— BEGIN ENTRIES SUPPLIED —

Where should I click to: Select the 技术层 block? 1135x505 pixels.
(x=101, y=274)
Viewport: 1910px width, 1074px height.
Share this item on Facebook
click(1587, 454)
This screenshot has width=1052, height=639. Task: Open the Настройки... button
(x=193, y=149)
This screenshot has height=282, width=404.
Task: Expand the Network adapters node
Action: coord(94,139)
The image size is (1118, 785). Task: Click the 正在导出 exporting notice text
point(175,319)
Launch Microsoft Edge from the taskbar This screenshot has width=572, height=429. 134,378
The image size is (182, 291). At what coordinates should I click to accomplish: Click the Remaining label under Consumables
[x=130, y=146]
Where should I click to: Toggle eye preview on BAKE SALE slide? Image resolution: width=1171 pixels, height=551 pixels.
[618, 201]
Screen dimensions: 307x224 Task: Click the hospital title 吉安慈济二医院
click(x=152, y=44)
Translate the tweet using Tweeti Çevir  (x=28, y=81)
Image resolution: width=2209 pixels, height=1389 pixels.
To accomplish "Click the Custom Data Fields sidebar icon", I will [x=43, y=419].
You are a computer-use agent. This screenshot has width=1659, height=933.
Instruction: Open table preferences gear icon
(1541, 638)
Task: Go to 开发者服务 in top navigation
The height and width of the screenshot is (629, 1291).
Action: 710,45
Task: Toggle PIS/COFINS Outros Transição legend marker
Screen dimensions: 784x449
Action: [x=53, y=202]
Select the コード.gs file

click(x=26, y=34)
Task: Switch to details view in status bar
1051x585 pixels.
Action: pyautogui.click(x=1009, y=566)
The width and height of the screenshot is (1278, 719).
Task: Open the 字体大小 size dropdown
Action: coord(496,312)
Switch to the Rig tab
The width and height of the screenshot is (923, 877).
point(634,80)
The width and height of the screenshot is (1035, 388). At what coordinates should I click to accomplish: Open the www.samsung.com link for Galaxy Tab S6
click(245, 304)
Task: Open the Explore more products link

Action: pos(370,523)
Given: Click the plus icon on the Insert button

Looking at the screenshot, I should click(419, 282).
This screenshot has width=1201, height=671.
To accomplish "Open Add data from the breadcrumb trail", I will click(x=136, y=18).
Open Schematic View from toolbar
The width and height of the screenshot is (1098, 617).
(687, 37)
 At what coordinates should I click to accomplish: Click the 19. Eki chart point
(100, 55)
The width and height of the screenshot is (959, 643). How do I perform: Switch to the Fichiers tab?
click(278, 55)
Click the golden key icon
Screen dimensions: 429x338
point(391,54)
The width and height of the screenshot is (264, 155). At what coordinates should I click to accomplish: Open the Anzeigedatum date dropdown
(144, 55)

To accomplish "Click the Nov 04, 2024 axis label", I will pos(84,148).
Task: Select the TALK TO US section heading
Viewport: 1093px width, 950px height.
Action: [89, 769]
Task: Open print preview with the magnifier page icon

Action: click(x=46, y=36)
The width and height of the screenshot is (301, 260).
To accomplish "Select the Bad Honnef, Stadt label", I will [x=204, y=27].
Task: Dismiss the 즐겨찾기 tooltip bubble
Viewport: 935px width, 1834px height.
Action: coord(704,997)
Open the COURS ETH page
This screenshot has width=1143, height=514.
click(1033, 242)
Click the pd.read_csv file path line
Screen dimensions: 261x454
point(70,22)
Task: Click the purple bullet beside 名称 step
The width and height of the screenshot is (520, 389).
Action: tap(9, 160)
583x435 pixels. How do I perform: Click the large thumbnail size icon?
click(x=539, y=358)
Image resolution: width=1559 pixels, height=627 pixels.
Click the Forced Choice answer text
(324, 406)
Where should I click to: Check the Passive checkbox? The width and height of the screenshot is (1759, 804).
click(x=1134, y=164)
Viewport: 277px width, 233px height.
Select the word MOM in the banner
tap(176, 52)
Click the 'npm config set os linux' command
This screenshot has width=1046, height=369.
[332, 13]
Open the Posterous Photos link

— END ENTRIES SUPPLIED —

◆ GOAL OF THE EXERCISE
Find every line in the listing above that contains the string "from" and copy each of those lines. Case counts.

◆ REPLY TO THE EXERCISE
Launch Microsoft Edge from the taskbar This screenshot has width=572, height=429. 134,378
To accomplish "Open Add data from the breadcrumb trail", I will click(x=136, y=18).
Open Schematic View from toolbar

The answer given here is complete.